PHP: Not going to the next page

Question

I have a little problem with my code and I don't know what is wrong in my code... So I have a two form where the first load is the "view.php" then the second is "checkbox_building.php".. My problem is when I removed the button of delete in "view.php" the dropdown list can proceed to "checkbox_building.php". but when I placed it back, its not working (its not proceeding to "checkbox_building.php") I'm kinda confuse about this.
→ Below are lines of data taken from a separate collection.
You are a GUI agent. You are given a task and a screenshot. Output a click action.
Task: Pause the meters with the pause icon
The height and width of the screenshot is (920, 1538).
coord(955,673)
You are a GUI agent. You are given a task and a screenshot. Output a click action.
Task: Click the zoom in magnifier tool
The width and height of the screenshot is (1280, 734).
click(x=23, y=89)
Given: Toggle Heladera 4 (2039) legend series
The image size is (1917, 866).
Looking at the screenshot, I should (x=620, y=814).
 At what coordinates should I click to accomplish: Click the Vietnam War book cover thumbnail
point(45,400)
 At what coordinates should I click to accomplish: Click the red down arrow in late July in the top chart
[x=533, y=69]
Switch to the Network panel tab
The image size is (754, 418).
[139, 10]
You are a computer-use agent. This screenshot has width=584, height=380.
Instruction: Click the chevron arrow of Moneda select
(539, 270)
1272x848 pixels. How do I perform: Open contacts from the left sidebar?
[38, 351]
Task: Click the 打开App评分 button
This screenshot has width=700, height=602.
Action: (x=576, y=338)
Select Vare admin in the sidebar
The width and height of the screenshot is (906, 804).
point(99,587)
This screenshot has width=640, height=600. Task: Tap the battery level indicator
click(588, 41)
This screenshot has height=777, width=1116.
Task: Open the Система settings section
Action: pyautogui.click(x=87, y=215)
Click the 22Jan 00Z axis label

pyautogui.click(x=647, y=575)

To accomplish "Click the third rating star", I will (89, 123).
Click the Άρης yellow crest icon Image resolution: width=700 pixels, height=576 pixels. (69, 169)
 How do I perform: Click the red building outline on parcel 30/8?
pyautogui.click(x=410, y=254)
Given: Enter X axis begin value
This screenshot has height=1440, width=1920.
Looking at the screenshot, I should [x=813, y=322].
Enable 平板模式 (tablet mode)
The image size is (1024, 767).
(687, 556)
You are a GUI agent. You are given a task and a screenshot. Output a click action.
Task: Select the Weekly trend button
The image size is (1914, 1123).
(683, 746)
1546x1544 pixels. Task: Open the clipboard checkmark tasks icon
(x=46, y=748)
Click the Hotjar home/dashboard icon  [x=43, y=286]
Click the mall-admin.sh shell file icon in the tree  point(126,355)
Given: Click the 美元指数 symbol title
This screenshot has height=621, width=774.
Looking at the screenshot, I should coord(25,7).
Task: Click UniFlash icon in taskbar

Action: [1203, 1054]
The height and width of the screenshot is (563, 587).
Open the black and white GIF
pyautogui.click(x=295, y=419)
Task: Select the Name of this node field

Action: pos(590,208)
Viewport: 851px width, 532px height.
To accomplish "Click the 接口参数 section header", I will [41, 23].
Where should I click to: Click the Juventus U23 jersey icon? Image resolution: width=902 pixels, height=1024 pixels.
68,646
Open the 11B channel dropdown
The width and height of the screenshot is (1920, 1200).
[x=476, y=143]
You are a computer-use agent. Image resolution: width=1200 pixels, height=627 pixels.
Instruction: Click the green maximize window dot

Here's my code for "view.php"

<fieldset  width= "200px">  
    <form name='form' method='post' action=''>
    Select Network: <select name="netName" onChange="this.form.action='checkbox_building.php'; this.form.submit()">
    <option value="" >- Select -</option>   
    <?php

    include 'connect.php';
    $q = mysql_query("select fldNetname from tblnetwork");

    while ($row1 = mysql_fetch_array($q))
    {
    echo "<option value='".$row1[fldNetname]."'>".$row1[fldNetname]."</option>";
    $net = $row1[fldNetname];

    }
    ?>
    </select>

    <input type='submit' name='submit' value='Delete Building/s' onClick="this.form.action='delete_building.php'; this.form.submit()">
</form>
    </fieldset>

thanks.!

Answer 1

just remove name='submit' and try

<input type='submit' name='submit' value='Delete Building/s' onClick="this.form.action='delete_building.php'; this.form.submit()">  

so it will be

<input type='submit' value='Delete Building/s' onClick="this.form.action='delete_building.php'; this.form.submit()">

its because this.form.submit is default submit function, but in your code its an input element :)

Answer 2

just as a guess, just from your code:

correct the flaw, then change

<input type='submit' name='submit' 

to

<input type='button' name='dosubmit' 

and

<form name='form' method='post' action=''>

to

<form name='<someUsefullName>' method='post' action=''> 

and all references to this as well, since "form" is a reserved word in IE and this.form.action may lead to errors there.